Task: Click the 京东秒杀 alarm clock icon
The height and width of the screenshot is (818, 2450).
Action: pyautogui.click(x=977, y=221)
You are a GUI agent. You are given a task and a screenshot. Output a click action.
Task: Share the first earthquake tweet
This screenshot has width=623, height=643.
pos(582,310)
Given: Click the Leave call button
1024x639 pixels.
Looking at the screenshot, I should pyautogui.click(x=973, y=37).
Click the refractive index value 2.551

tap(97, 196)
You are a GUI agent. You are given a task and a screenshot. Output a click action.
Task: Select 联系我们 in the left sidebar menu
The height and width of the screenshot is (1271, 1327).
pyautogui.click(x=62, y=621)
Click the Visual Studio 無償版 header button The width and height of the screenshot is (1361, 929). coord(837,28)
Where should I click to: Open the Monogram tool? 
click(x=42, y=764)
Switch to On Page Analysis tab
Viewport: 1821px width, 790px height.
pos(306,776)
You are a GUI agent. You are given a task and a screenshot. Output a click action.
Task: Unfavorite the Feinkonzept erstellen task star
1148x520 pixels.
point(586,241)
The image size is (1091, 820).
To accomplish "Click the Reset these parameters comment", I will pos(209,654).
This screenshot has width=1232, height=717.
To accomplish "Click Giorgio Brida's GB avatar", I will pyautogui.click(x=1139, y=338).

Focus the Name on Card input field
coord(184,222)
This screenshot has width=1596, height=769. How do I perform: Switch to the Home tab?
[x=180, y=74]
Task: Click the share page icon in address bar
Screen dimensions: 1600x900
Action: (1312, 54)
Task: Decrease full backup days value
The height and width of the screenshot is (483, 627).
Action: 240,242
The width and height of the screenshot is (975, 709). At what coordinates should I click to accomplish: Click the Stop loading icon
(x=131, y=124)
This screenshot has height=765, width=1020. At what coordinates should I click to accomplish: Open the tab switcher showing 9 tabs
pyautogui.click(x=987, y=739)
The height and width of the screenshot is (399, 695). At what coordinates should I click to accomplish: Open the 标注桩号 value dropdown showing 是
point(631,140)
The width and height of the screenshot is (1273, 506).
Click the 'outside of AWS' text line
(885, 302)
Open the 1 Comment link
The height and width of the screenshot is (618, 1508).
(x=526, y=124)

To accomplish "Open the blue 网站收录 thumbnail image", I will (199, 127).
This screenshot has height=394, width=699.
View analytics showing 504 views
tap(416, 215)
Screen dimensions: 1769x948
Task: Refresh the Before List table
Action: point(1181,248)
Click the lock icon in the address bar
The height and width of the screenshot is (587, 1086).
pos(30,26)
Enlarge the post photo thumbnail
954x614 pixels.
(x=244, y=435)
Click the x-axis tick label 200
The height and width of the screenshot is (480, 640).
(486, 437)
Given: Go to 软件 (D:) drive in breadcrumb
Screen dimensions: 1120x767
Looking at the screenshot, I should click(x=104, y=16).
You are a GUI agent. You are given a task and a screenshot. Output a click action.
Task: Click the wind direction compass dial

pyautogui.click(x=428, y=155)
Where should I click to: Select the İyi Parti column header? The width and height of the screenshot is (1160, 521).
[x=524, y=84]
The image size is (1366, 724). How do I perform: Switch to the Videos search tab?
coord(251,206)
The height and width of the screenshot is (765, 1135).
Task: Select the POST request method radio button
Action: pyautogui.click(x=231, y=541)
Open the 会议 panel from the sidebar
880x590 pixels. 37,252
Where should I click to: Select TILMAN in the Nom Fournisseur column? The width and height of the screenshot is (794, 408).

* _INSTRUCTIONS FOR THE TASK_
Type out the entries exactly as they appear above.

* _TASK OUTPUT_
Task: Click the 京东秒杀 alarm clock icon
The height and width of the screenshot is (818, 2450).
Action: pyautogui.click(x=977, y=221)
You are a GUI agent. You are given a task and a screenshot. Output a click action.
Task: Share the first earthquake tweet
This screenshot has width=623, height=643.
pos(582,310)
Given: Click the Leave call button
1024x639 pixels.
Looking at the screenshot, I should pyautogui.click(x=973, y=37).
Click the refractive index value 2.551

tap(97, 196)
You are a GUI agent. You are given a task and a screenshot. Output a click action.
Task: Select 联系我们 in the left sidebar menu
The height and width of the screenshot is (1271, 1327).
pyautogui.click(x=62, y=621)
Click the Visual Studio 無償版 header button The width and height of the screenshot is (1361, 929). coord(837,28)
Where should I click to: Open the Monogram tool? 
click(x=42, y=764)
Switch to On Page Analysis tab
Viewport: 1821px width, 790px height.
pos(306,776)
You are a GUI agent. You are given a task and a screenshot. Output a click action.
Task: Unfavorite the Feinkonzept erstellen task star
1148x520 pixels.
point(586,241)
The image size is (1091, 820).
To accomplish "Click the Reset these parameters comment", I will pos(209,654).
This screenshot has width=1232, height=717.
To accomplish "Click Giorgio Brida's GB avatar", I will pyautogui.click(x=1139, y=338).

Focus the Name on Card input field
coord(184,222)
This screenshot has width=1596, height=769. How do I perform: Switch to the Home tab?
[x=180, y=74]
Task: Click the share page icon in address bar
Screen dimensions: 1600x900
Action: (1312, 54)
Task: Decrease full backup days value
The height and width of the screenshot is (483, 627).
Action: 240,242
The width and height of the screenshot is (975, 709). At what coordinates should I click to accomplish: Click the Stop loading icon
(x=131, y=124)
This screenshot has height=765, width=1020. At what coordinates should I click to accomplish: Open the tab switcher showing 9 tabs
pyautogui.click(x=987, y=739)
The height and width of the screenshot is (399, 695). At what coordinates should I click to accomplish: Open the 标注桩号 value dropdown showing 是
point(631,140)
The width and height of the screenshot is (1273, 506).
Click the 'outside of AWS' text line
(885, 302)
Open the 1 Comment link
The height and width of the screenshot is (618, 1508).
(x=526, y=124)

To accomplish "Open the blue 网站收录 thumbnail image", I will (199, 127).
This screenshot has height=394, width=699.
View analytics showing 504 views
tap(416, 215)
Screen dimensions: 1769x948
Task: Refresh the Before List table
Action: point(1181,248)
Click the lock icon in the address bar
The height and width of the screenshot is (587, 1086).
pos(30,26)
Enlarge the post photo thumbnail
954x614 pixels.
(x=244, y=435)
Click the x-axis tick label 200
The height and width of the screenshot is (480, 640).
(486, 437)
Given: Go to 软件 (D:) drive in breadcrumb
Screen dimensions: 1120x767
Looking at the screenshot, I should click(x=104, y=16).
You are a GUI agent. You are given a task and a screenshot. Output a click action.
Task: Click the wind direction compass dial

pyautogui.click(x=428, y=155)
Where should I click to: Select the İyi Parti column header? The width and height of the screenshot is (1160, 521).
[x=524, y=84]
The image size is (1366, 724). How do I perform: Switch to the Videos search tab?
coord(251,206)
The height and width of the screenshot is (765, 1135).
Task: Select the POST request method radio button
Action: pyautogui.click(x=231, y=541)
Open the 会议 panel from the sidebar
880x590 pixels. 37,252
Where should I click to: Select TILMAN in the Nom Fournisseur column? The width and height of the screenshot is (794, 408).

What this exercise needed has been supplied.